▸ Instructions to follow
Rewrite the lines from the first one through the line containing "center [620, 89].", putting "Find an element" in place of "Locate an element" and leaving everything else unchanged.

--- BEGIN ---

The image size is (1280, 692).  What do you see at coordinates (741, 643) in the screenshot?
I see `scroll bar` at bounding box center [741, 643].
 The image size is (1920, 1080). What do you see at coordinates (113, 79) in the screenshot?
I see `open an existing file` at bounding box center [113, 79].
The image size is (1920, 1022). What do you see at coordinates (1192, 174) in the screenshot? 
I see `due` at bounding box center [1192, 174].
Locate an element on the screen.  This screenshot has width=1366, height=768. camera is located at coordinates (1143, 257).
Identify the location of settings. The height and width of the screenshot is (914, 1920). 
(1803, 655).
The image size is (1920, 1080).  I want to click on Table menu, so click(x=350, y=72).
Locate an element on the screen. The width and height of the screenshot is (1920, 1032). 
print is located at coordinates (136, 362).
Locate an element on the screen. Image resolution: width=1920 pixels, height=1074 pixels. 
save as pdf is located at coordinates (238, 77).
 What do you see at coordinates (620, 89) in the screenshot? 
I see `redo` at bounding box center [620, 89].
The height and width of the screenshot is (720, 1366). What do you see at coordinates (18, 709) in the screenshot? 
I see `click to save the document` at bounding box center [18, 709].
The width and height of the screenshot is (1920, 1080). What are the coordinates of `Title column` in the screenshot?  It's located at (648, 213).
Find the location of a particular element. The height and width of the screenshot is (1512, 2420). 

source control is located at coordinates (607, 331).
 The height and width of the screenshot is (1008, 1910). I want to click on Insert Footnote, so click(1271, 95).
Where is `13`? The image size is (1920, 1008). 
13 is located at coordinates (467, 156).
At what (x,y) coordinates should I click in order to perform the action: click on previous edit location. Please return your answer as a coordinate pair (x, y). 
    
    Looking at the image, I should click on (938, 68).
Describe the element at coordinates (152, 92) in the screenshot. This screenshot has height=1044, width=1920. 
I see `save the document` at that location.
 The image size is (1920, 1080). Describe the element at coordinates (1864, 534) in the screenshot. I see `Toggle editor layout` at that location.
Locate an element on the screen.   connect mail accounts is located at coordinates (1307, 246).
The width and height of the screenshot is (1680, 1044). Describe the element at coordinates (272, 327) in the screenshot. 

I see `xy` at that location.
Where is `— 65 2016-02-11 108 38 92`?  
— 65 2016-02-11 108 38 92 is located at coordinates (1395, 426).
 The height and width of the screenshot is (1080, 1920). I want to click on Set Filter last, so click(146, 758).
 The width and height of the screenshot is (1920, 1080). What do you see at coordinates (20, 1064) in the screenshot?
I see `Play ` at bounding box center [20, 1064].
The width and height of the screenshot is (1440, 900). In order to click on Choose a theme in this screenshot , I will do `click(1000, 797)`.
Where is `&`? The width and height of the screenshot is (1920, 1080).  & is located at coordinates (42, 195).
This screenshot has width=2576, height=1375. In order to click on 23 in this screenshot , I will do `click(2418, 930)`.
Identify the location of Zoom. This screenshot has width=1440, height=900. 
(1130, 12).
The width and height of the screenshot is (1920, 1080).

--- END ---

▸ Answer
The image size is (1280, 692).  What do you see at coordinates (741, 643) in the screenshot?
I see `scroll bar` at bounding box center [741, 643].
 The image size is (1920, 1080). What do you see at coordinates (113, 79) in the screenshot?
I see `open an existing file` at bounding box center [113, 79].
The image size is (1920, 1022). What do you see at coordinates (1192, 174) in the screenshot? 
I see `due` at bounding box center [1192, 174].
Find an element on the screen.  This screenshot has width=1366, height=768. camera is located at coordinates (1143, 257).
Identify the location of settings. The height and width of the screenshot is (914, 1920). 
(1803, 655).
The image size is (1920, 1080).  I want to click on Table menu, so click(x=350, y=72).
Find an element on the screen. The width and height of the screenshot is (1920, 1032). 
print is located at coordinates (136, 362).
Find an element on the screen. Image resolution: width=1920 pixels, height=1074 pixels. 
save as pdf is located at coordinates (238, 77).
 What do you see at coordinates (620, 89) in the screenshot? 
I see `redo` at bounding box center [620, 89].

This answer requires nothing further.